Rose, as-tu déjà senti l’odeur de la journée qui se réveille ? Ce matin-là, le soleil effleurait à peine les rideaux de ta chambre, et une brise légère apportait le parfum des fleurs du jardin. Mistigri, blotti contre toi, ronronnait comme un petit moteur endormi.
Tu t’es étirée, et soudain, une idée délicieuse t’a frôlée : et si aujourd’hui, tu dansais avec le vent ? Tu as enfilé ta robe de danse préférée, celle qui tourbillonne comme une feuille d’automne, et tu es sortie pieds nus sur l’herbe humide.
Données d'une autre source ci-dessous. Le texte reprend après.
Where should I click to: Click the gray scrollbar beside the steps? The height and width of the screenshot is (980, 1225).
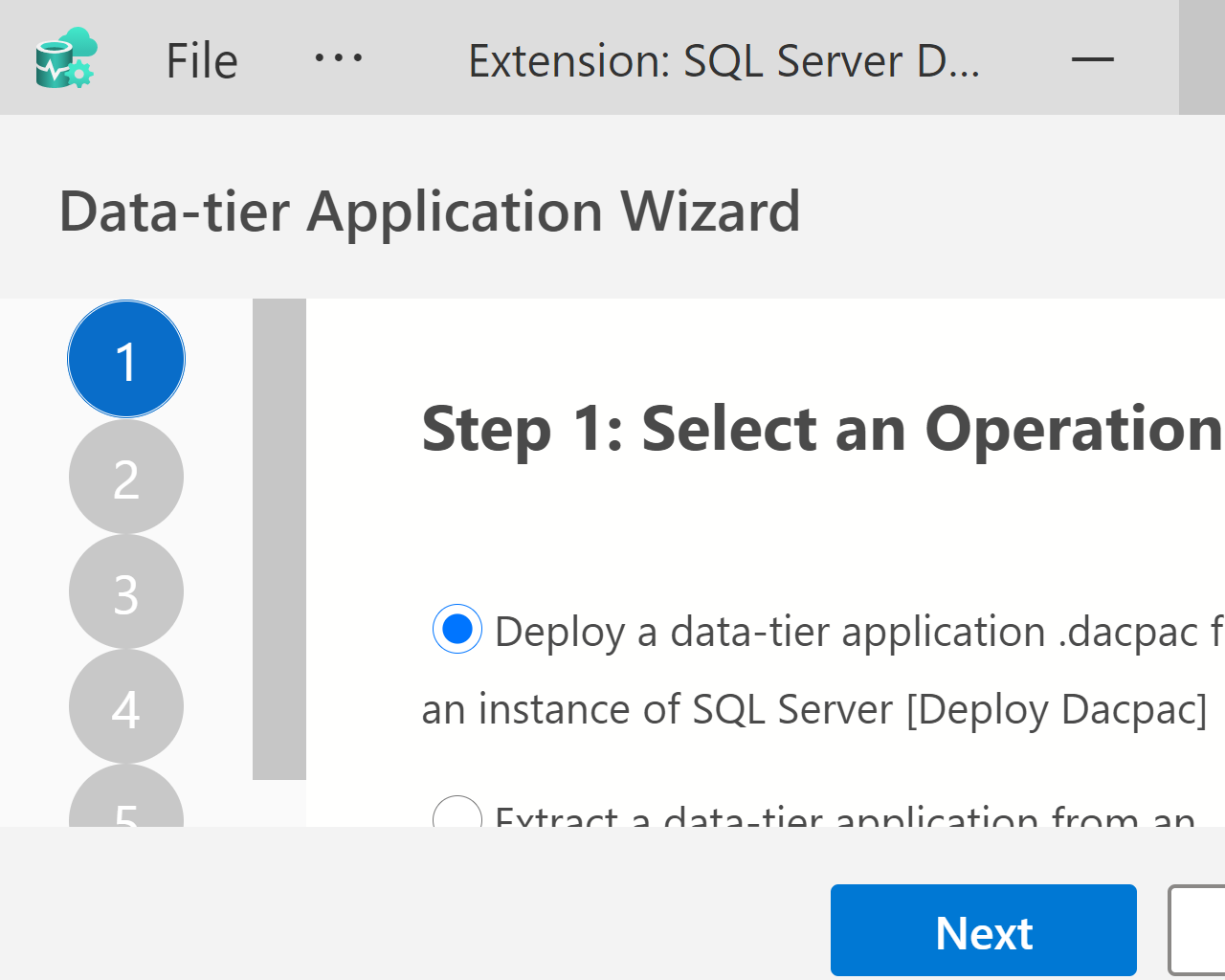point(278,536)
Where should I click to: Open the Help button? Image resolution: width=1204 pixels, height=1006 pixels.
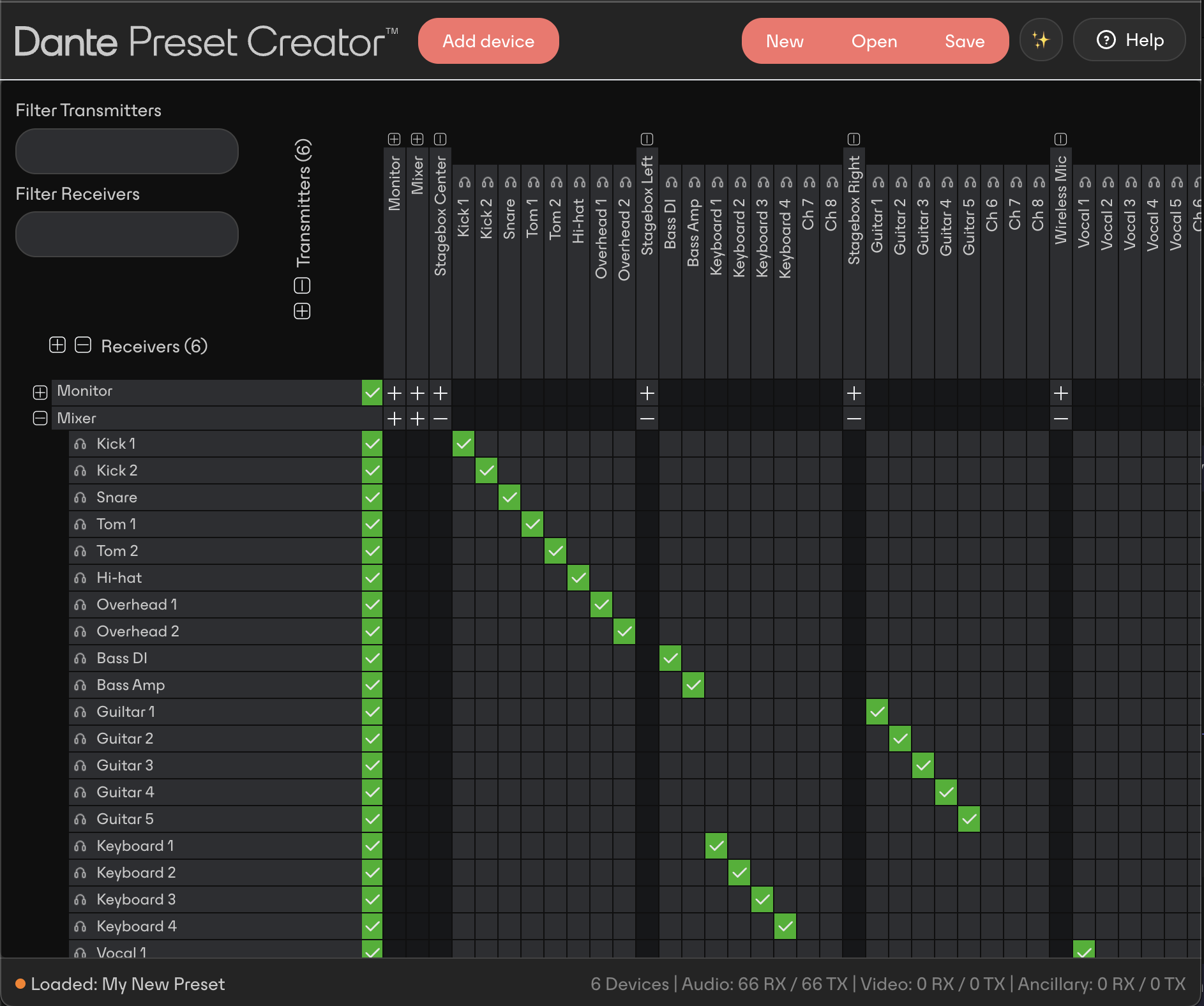1129,40
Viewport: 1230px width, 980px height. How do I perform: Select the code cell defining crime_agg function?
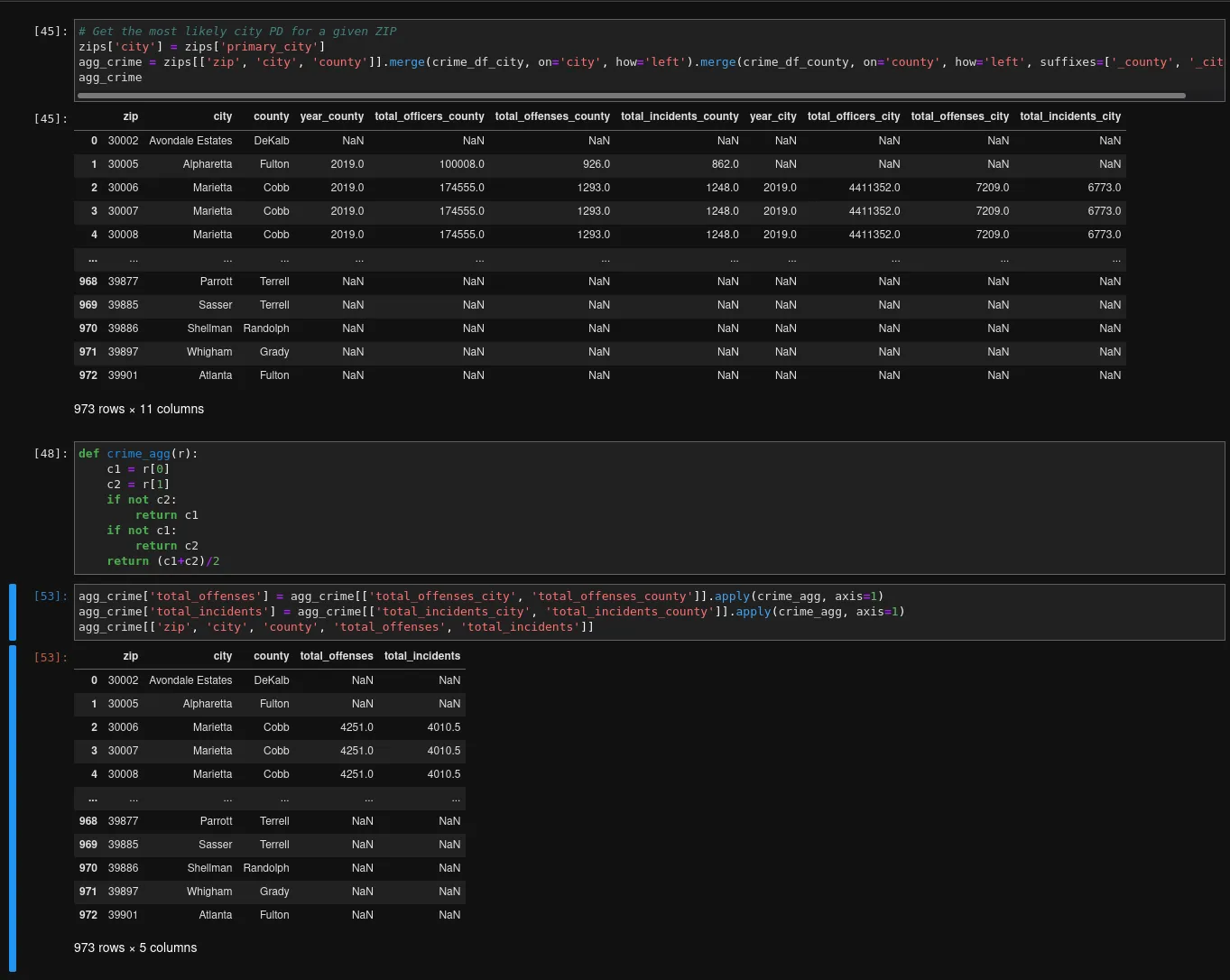point(361,505)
L’air sentait le miel et la terre mouillée, et chaque pas te faisait sourire. Mistigri, curieux, a trottiné derrière toi, la queue haute. Tu as commencé par un petit pas chassé, puis un tour sur toi-même… et là, quelque chose de magique est arrivé.
Le jardin s’est mis à briller. Des pétales de roses, aussi fragiles que des biscuits à la vanille, se sont détachés des buissons et ont dansé autour de toi. Une mélodie douce, comme un chant de mère, s’est élevée dans l’air. Tu as reconnu cette musique : c’était celle que tu entends parfois en rêve, quand tu imagines voler.
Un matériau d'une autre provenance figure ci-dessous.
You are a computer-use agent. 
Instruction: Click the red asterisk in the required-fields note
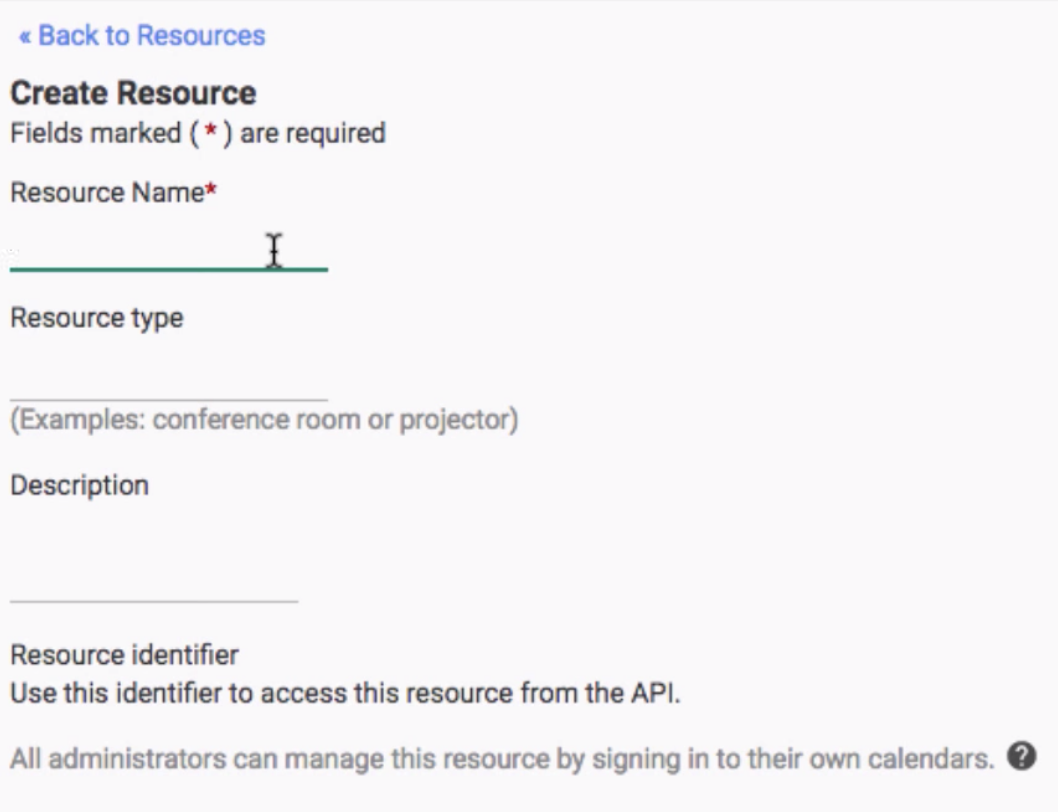pyautogui.click(x=211, y=133)
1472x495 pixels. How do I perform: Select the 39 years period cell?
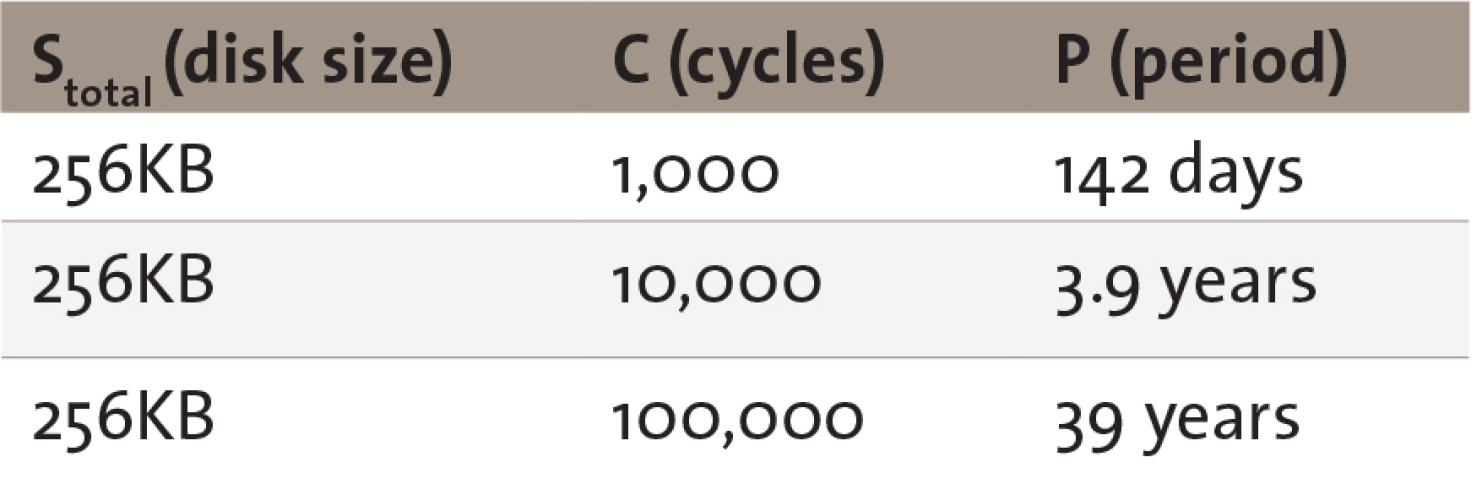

Mistigri a miaulé joyeusement et s’est mis à bondir entre les pétales, comme s’il connaît le pas de la valse. Tu as ri, et ton rire a fait naître des bulles de lumière qui claquaient comme des cerises croquées sous la dent. « Aujourd’hui, tout est possible ! » as-tu murmuré.
Soudain, une petite porte en bois de santal est apparue entre deux arbres. Elle sentait le pain chaud et la cannelle. Sans hésiter, tu as poussé le battant, et te voilà transportée dans une clairière où des lucioles, aussi vives que des paillettes, traçaient des chemins dans le ciel.
Au centre, une scène était dressée, recouverte de pétales de pavot. Des enfants, vêtus de tuniques aux couleurs de l’arc-en-ciel, t’attendaient en souriant. « Nous t’attendions, Rose ! » a dit une petite fille aux cheveux de lin. « Veux-tu danser avec nous le Ballet des Étoiles Parfumées ? »
Tu as hoché la tête, le cœur battant comme un tambourin. La musique a commencé, et tu as sentit tes pieds se soulever, comme portés par une brise sucrée. Mistigri, toujours près de toi, a bondi sur ton épaule et t’a whispered à l’oreille un « miaou » encourageant.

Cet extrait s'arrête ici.